Unfortunately, the sum of two days Weibull readings is in turn NOT distributed with the Weibull distribution, so what you suggest would not work exactly. It might work as an approximation. To test that, I suggest that you run a simulation experiment where you generate two days worth of data, sum them, and then try to model the sum as a weibull distribution.
For example, I generated 500 readings twice from a W(2,100) distribution, and summed them, and then fit them using Weibull++, and got a W(3.14, 200) back using RRX. This would give a reasonable approximation. Note that the scale parameters appeared to add, but that the shape parameter did not. Some experimentation might allow you to construct a reasonable rule of thumb for the shape parameter.

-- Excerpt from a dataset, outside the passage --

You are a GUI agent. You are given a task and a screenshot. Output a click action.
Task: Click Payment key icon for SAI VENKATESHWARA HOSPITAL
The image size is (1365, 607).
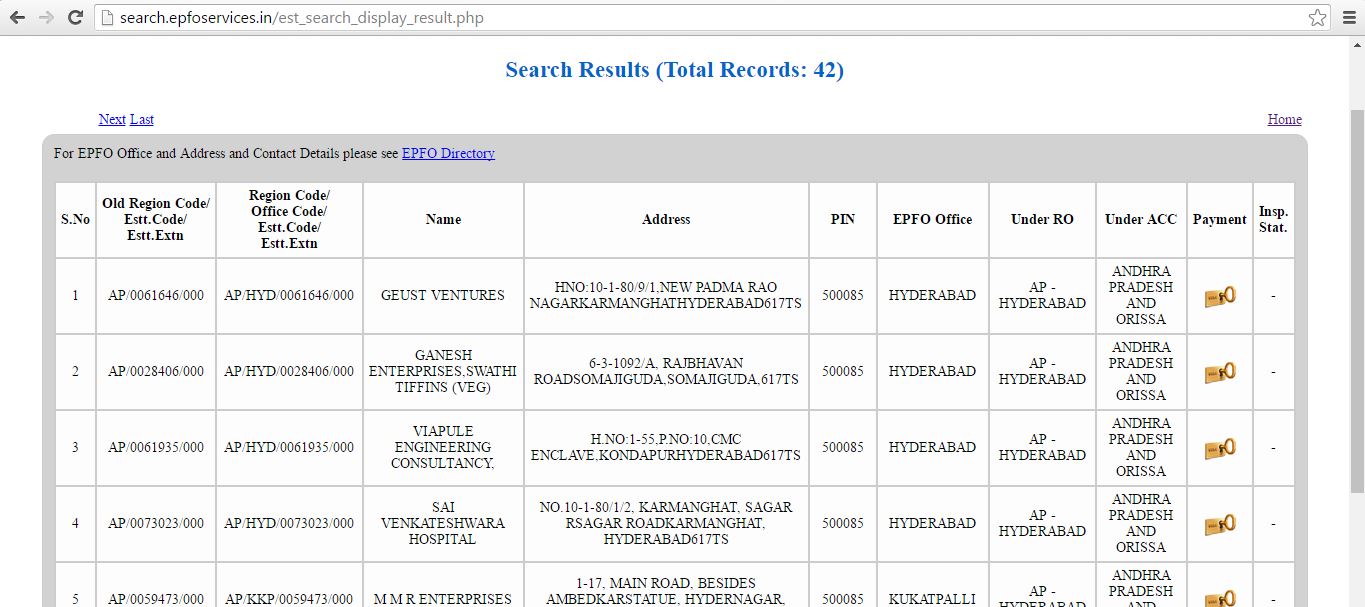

As an aside, the central limit theorem suggests that the sum of several W(beta,eta) would eventually follow the normal distribution, so we'd expect a Weibull with a shape parameter neer 3.5 to be a good fit for the sum, since is pretty closely matches the symmtery of a normal distribution. That is why, for example, the shape parameter doesn't remain as 2 in the example in the preceding paragraph.
This is no help, howeere, in figuring out how to reverse engineer the original data, since two draws from W(4,100) will also tend to have a shape parameter close to 3.5.
If you know apriori what the shapre parameter usaully is, then it might work as a hueristic to use that known value and just adjust the scale parameter.
Hope this helps! Yours was a great question.